• _Stated goal_
Update the entries below by replacing "At what (x,y) coordinates should I click" with "Where should I click" wherever it appears, and leave every other word unchanged.

• _Input rows_
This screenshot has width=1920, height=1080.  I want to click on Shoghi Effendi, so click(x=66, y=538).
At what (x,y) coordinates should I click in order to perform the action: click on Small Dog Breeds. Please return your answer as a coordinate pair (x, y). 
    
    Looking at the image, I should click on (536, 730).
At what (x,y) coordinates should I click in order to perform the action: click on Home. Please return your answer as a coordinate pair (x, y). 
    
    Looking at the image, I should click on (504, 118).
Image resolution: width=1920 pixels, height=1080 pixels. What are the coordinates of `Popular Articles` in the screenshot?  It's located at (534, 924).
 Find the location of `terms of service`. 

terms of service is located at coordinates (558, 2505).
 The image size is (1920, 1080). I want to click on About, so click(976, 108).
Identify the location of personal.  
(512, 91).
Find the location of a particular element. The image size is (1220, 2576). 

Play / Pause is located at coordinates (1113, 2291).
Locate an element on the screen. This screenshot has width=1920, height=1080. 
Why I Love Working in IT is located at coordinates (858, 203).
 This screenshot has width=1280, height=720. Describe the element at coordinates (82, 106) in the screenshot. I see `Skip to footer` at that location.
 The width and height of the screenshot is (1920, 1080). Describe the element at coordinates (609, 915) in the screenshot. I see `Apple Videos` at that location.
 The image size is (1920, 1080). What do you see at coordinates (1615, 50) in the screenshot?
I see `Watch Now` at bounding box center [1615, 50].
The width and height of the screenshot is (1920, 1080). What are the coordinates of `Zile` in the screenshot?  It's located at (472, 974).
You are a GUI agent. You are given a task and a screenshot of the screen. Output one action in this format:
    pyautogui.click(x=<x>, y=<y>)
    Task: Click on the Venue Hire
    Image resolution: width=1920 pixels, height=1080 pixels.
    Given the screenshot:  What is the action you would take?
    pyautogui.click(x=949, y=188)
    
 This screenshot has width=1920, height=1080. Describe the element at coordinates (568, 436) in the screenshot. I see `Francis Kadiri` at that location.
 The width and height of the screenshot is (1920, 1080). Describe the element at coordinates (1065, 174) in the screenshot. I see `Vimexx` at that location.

• _Exercise answer_
This screenshot has width=1920, height=1080.  I want to click on Shoghi Effendi, so click(x=66, y=538).
Where should I click in order to perform the action: click on Small Dog Breeds. Please return your answer as a coordinate pair (x, y). 
    
    Looking at the image, I should click on (536, 730).
Where should I click in order to perform the action: click on Home. Please return your answer as a coordinate pair (x, y). 
    
    Looking at the image, I should click on (504, 118).
Image resolution: width=1920 pixels, height=1080 pixels. What are the coordinates of `Popular Articles` in the screenshot?  It's located at (534, 924).
 Find the location of `terms of service`. 

terms of service is located at coordinates (558, 2505).
 The image size is (1920, 1080). I want to click on About, so click(976, 108).
Identify the location of personal.  
(512, 91).
Find the location of a particular element. The image size is (1220, 2576). 

Play / Pause is located at coordinates (1113, 2291).
Locate an element on the screen. This screenshot has width=1920, height=1080. 
Why I Love Working in IT is located at coordinates (858, 203).
 This screenshot has width=1280, height=720. Describe the element at coordinates (82, 106) in the screenshot. I see `Skip to footer` at that location.
 The width and height of the screenshot is (1920, 1080). Describe the element at coordinates (609, 915) in the screenshot. I see `Apple Videos` at that location.
 The image size is (1920, 1080). What do you see at coordinates (1615, 50) in the screenshot?
I see `Watch Now` at bounding box center [1615, 50].
The width and height of the screenshot is (1920, 1080). What are the coordinates of `Zile` in the screenshot?  It's located at (472, 974).
You are a GUI agent. You are given a task and a screenshot of the screen. Output one action in this format:
    pyautogui.click(x=<x>, y=<y>)
    Task: Click on the Venue Hire
    Image resolution: width=1920 pixels, height=1080 pixels.
    Given the screenshot:  What is the action you would take?
    pyautogui.click(x=949, y=188)
    
 This screenshot has width=1920, height=1080. Describe the element at coordinates (568, 436) in the screenshot. I see `Francis Kadiri` at that location.
 The width and height of the screenshot is (1920, 1080). Describe the element at coordinates (1065, 174) in the screenshot. I see `Vimexx` at that location.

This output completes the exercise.